The Openai logo is on the phone screen held in front of the computer screen that displays output from ChatGpt. Michael Dwyer/AP hidden caption
Toggle caption
Michael Dwyer/AP
A federal judge on Wednesday rejected an open request to abandon the New York Times copyright lawsuit alleging that technology companies used newspaper content without permission or payment.
In an order allowing the case to move forward, Judge Sidney Stein of the Southern District of New York narrowed the scope of the case, but allowed the case’s main copyright infringement claims to move forward.
Stein did not immediately give his opinion, but he promised to come “quickly.”
The decision was a victory for the newspaper, joining forces with other publishers, including the New York Daily News and the Research Reporting Center, to challenge the way OpenAI has collected a huge amount of data to train ChatGpt, a popular artificial intelligence service.
Attorney Stephen Lieberman, who is on the legal team representing the news publisher, celebrated the judge’s decision.
“We are grateful for the opportunity to present to the ju apprentice the fact that Openai and Microsoft are bolstering fiercely from stealing the original content of newspapers across the country,” Lieberman said in a statement to NPR.
Lawyers for the New York Times consider the article in this paper to be one of the biggest sources of copyrighted texts Openai used to incorporate ChatGpt into the premier AI chatbot, claiming Openai violated copyright laws in siphoning journalism in newspapers.
In a statement to NPR, Openai spokesman Jason Deutrom said the company welcomed the smears in the judge’s case and expressed that the ChatGpt maker’s lawyers “look forward to clarifying that using fair and available data to build AI models, build on fair use, and support innovation.”
Openai leaders argue that the company’s large-scale data scraping, including articles from The Times, is protected under a legal doctrine known as “fair use.”
This allows for the reuse of materials in certain instances, such as research, education, commentary, and more, without permission.
The judge’s decision means that the case can proceed to trial, but no trial date has been set. The collection of evidence, including deposits with executives on both sides of the case, is expected to occur in secret, along with public hearings to resolve disputes over evidence and other issues.

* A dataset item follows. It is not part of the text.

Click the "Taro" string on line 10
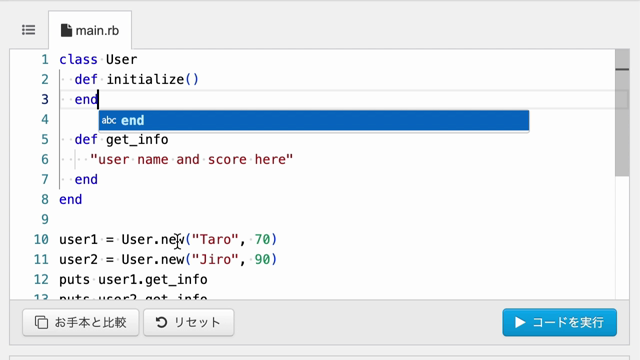The width and height of the screenshot is (640, 360). click(x=215, y=239)
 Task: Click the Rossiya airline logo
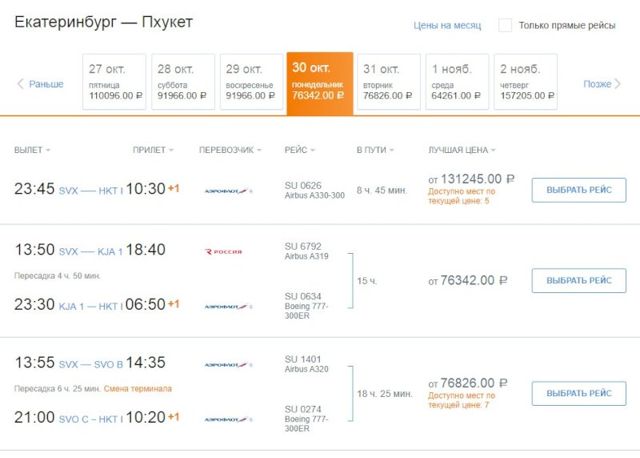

The legal battle between one of the world’s most influential news outlets and the leading Silicon Valley AI company has done a lot to both the news industry and the future of AI tools.
For publishers, fear encourages a decline in ads that could affect industry revenue by repeating powerful chatbots that means Queried frequently visits news websites.
The suits are also named only Openai and its financial backer Microsoft, but other AI companies also rub the web to train their content. In most cases, the AI industry tracks Openai leads when it comes to training Chatbot and other AI services, and operates on the premise that processing data found on the open web has been found in Chatbot’s answer.
However, the law remains unsettled about the issue.
The court states that a fair use of copyrighted work must produce a new “transformative” or comment or mention the original work. The Times argues that this does not apply to how Openai replicates the original report of the paper.
Another part of the legal analysis involves an idea known as a “market alternative.” Instead of reading the Times website, chatbot answers refer to whether chatbots and newspapers work in different markets.
At a New York hearing in January, the publisher’s lawyers claimed that Chatbot was verbatim when asked about subjects covered by the Times.
However, Openai’s legal team fought back what appeared to be the news outlet manipulating a specially manipulated prompt to force the chatbot to spit out a large chunk of lifted up from a paper website. This isn’t how most people interact with the service, nor how the chatbot operates, says Joseph Gratz, an attorney at Openai.
“This is not a document search system. It’s a large language model,” Gratz says.